**** Text shown ****

5.6 Thinking Exercise
Before coding, trace through this sequence:
Scenario: Guest reads one sector (512 bytes) from sector 100
Guest operations:
- Allocates three descriptors (indices 0, 1, 2)
- Fills descriptor 0: addr=&header, len=16, flags=NEXT, next=1
-
Fills descriptor 1: addr=&buffer, len=512, flags=NEXT WRITE, next=2 - Fills descriptor 2: addr=&status, len=1, flags=WRITE, next=0
- Fills header: type=VIRTIO_BLK_T_IN, sector=100
- Writes avail->ring[avail->idx % 256] = 0
- Increments avail->idx
- Writes to QueueNotify register (doorbell)
Your device operations:
- Doorbell triggers MMIO handler
- ???
Complete the trace:
- What do you read from the available ring?
- How do you walk the descriptor chain?
- What I/O operation do you perform?
- How do you complete the request?
Expected answer:
- Doorbell triggers MMIO handler
- new_requests = avail->idx - last_avail_idx = 1
- head = avail->ring[last_avail_idx % 256] = 0
- Walk chain: desc[0] (header) -> desc[1] (data, WRITE) -> desc[2] (status, WRITE)
- Translate GPA of header to HVA, read type=IN, sector=100
- Translate GPA of data buffer to HVA
- Submit io_uring_prep_readv(fd, &iov, 1, 100*512)
- On completion: write 0 to status_hva
- Update used ring: used->ring[used->idx % 256] = {id=0, len=513}
- Increment used->idx, inject interrupt
5.7 Hints in Layers
Hint 1 - Starting Point (Conceptual Direction): Start with synchronous I/O (regular pread/pwrite). Get the virtqueue parsing working first. Add io_uring later as an optimization.

**** Material ****

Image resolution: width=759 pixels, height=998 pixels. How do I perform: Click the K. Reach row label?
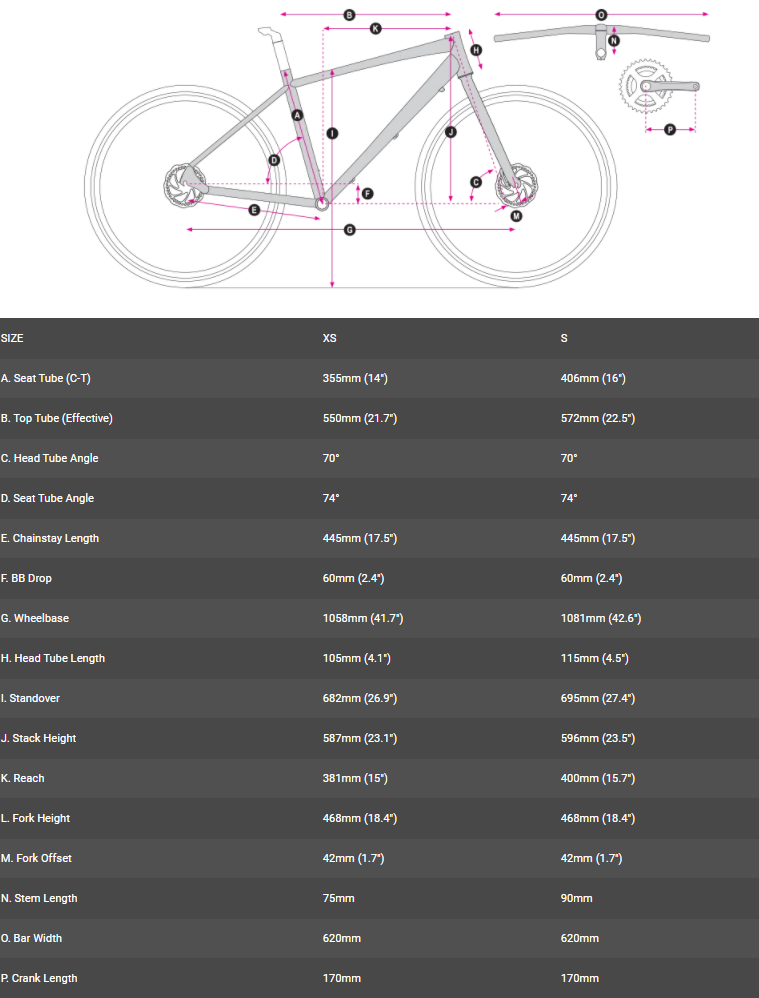pos(23,779)
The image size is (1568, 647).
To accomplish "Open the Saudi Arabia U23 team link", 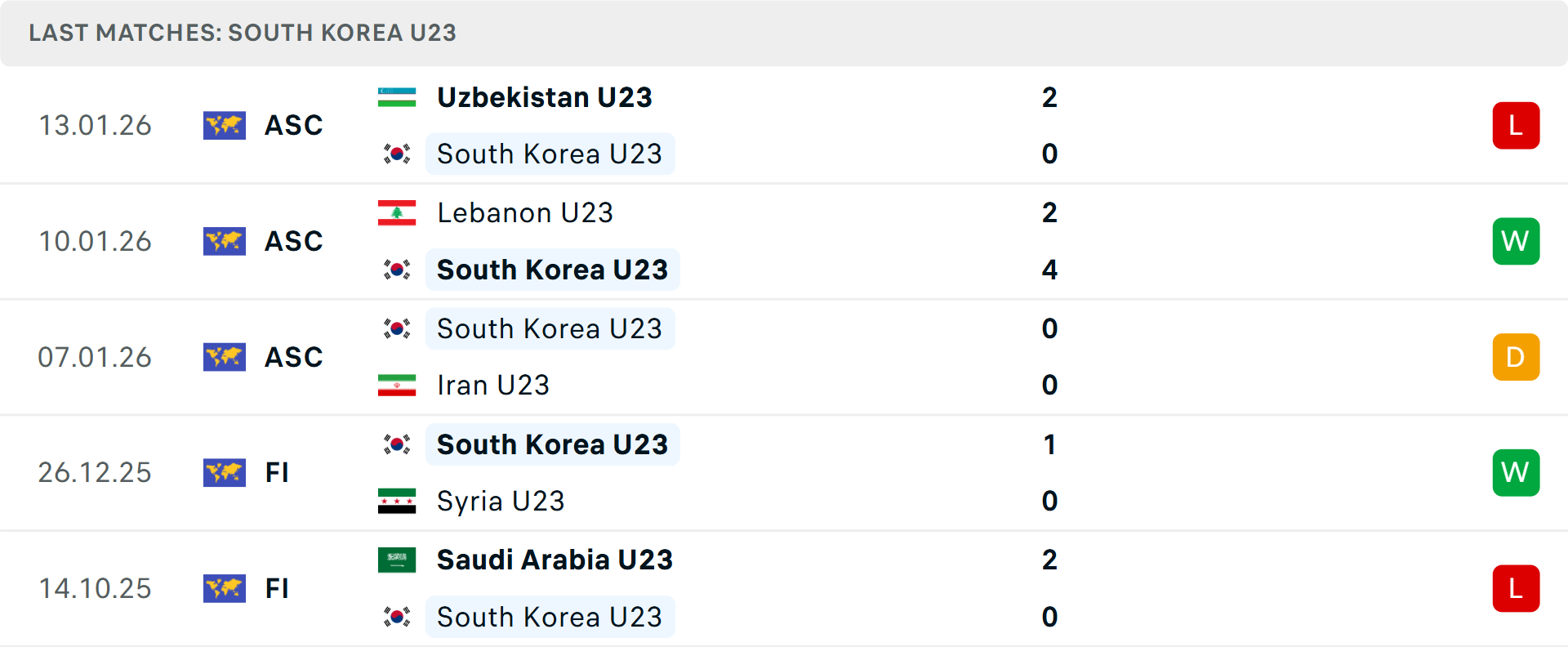I will (x=555, y=560).
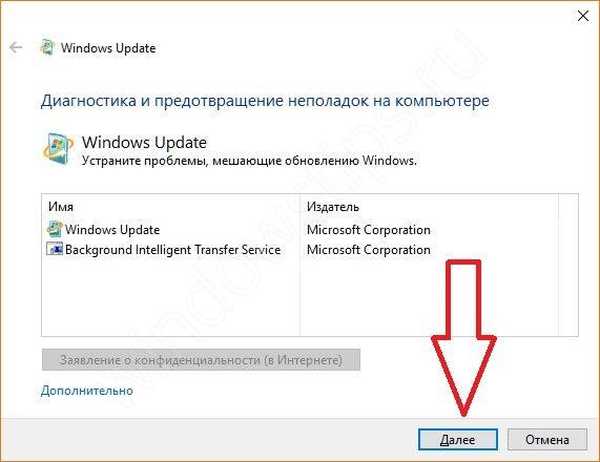This screenshot has height=462, width=600.
Task: Open the Дополнительно link
Action: 87,391
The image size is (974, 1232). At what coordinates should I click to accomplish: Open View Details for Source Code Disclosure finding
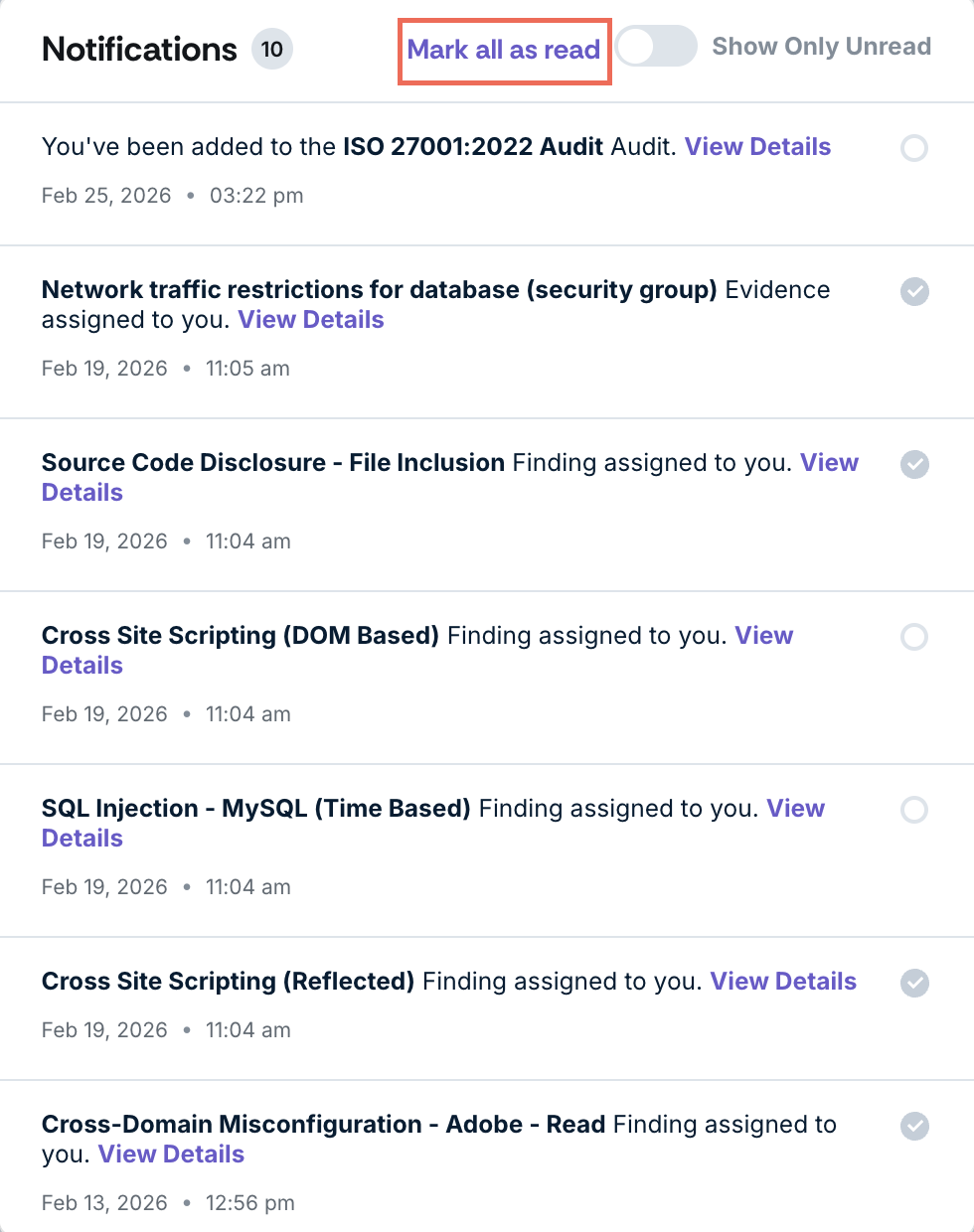click(x=82, y=493)
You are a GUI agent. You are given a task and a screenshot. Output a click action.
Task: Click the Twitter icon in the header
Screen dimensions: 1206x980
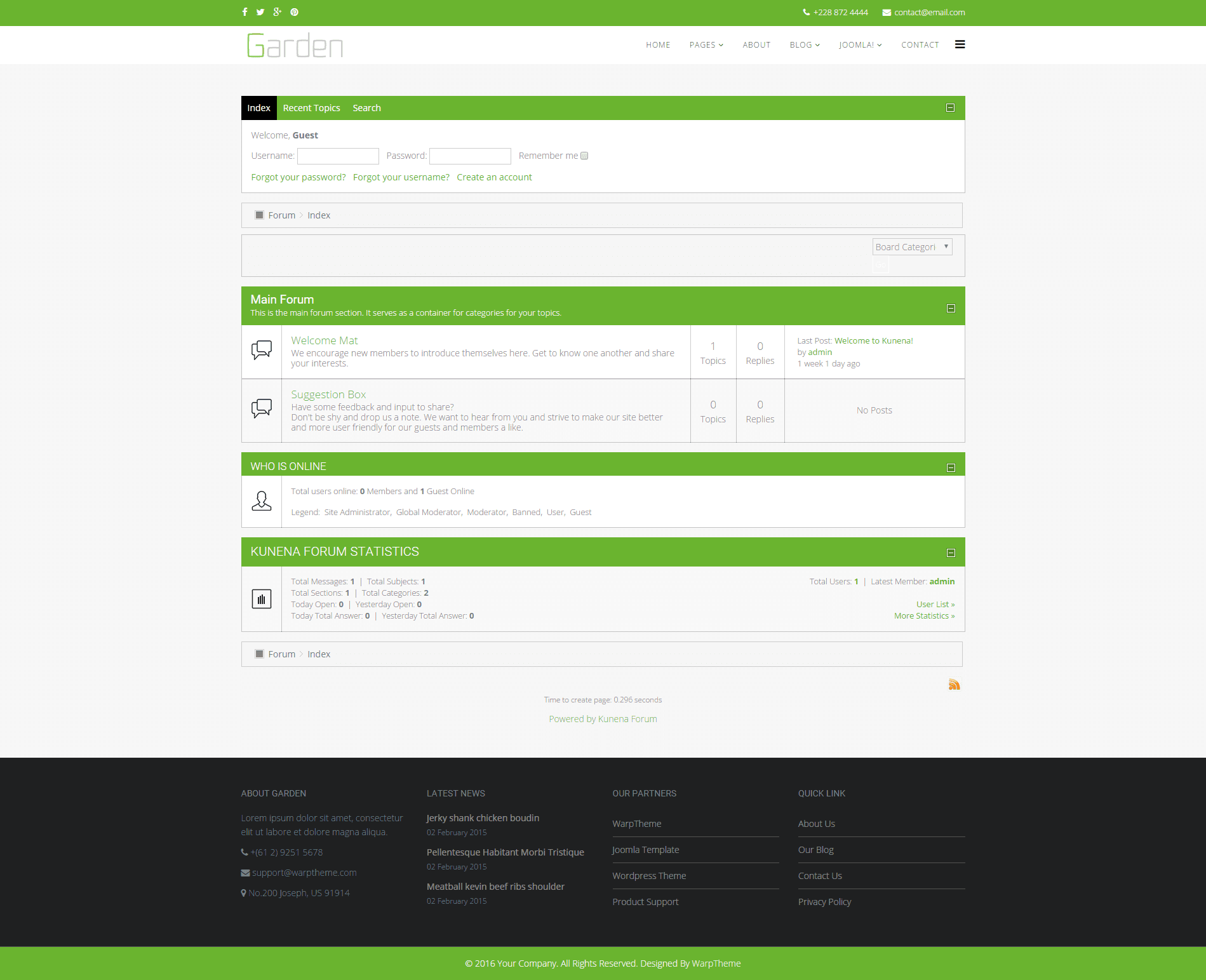260,12
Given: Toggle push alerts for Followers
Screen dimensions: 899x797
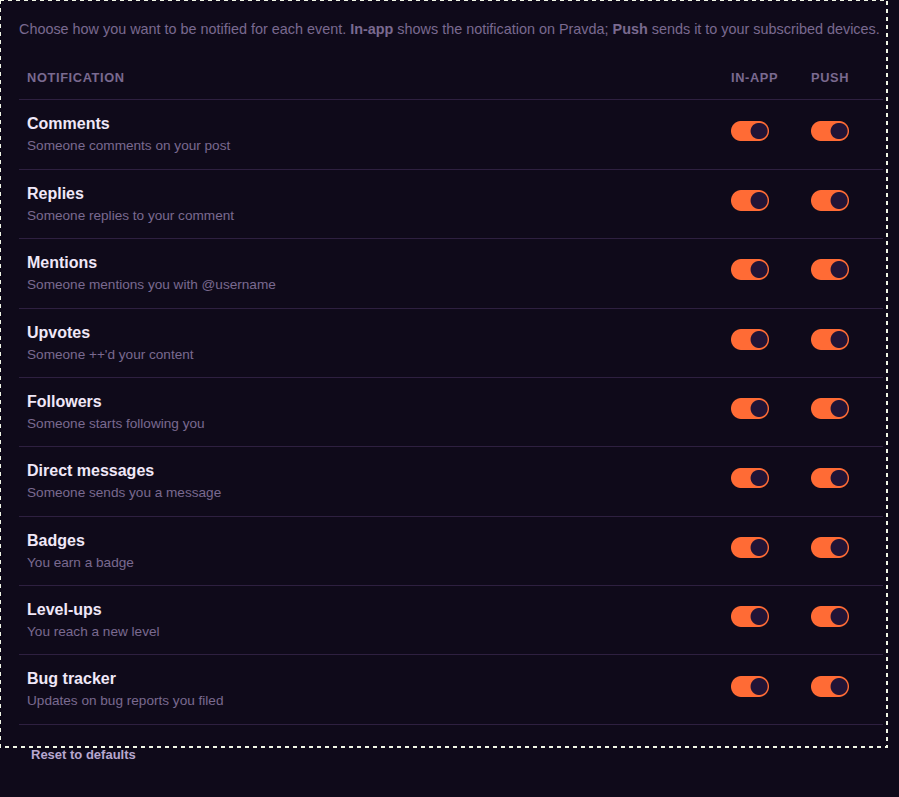Looking at the screenshot, I should click(830, 408).
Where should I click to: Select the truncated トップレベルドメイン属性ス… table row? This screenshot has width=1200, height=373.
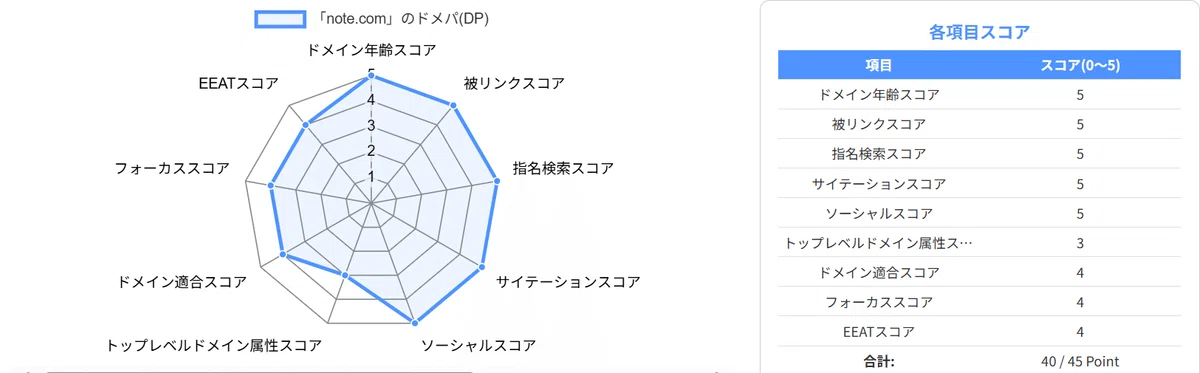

****

--- Exercise instructions ---
A. From the virtio exercise above, extract the passage that begins at the words "- How do you complete" and stops after the words "as an optimization.".
B. List every question that the virtio exercise above gives under "Complete the trace:".

--- Exercise results ---
A.
- How do you complete the request?
Expected answer:
- Doorbell triggers MMIO handler
- new_requests = avail->idx - last_avail_idx = 1
- head = avail->ring[last_avail_idx % 256] = 0
- Walk chain: desc[0] (header) -> desc[1] (data, WRITE) -> desc[2] (status, WRITE)
- Translate GPA of header to HVA, read type=IN, sector=100
- Translate GPA of data buffer to HVA
- Submit io_uring_prep_readv(fd, &iov, 1, 100*512)
- On completion: write 0 to status_hva
- Update used ring: used->ring[used->idx % 256] = {id=0, len=513}
- Increment used->idx, inject interrupt
5.7 Hints in Layers
Hint 1 - Starting Point (Conceptual Direction): Start with synchronous I/O (regular pread/pwrite). Get the virtqueue parsing working first. Add io_uring later as an optimization.

B.
- What do you read from the available ring?
- How do you walk the descriptor chain?
- What I/O operation do you perform?
- How do you complete the request?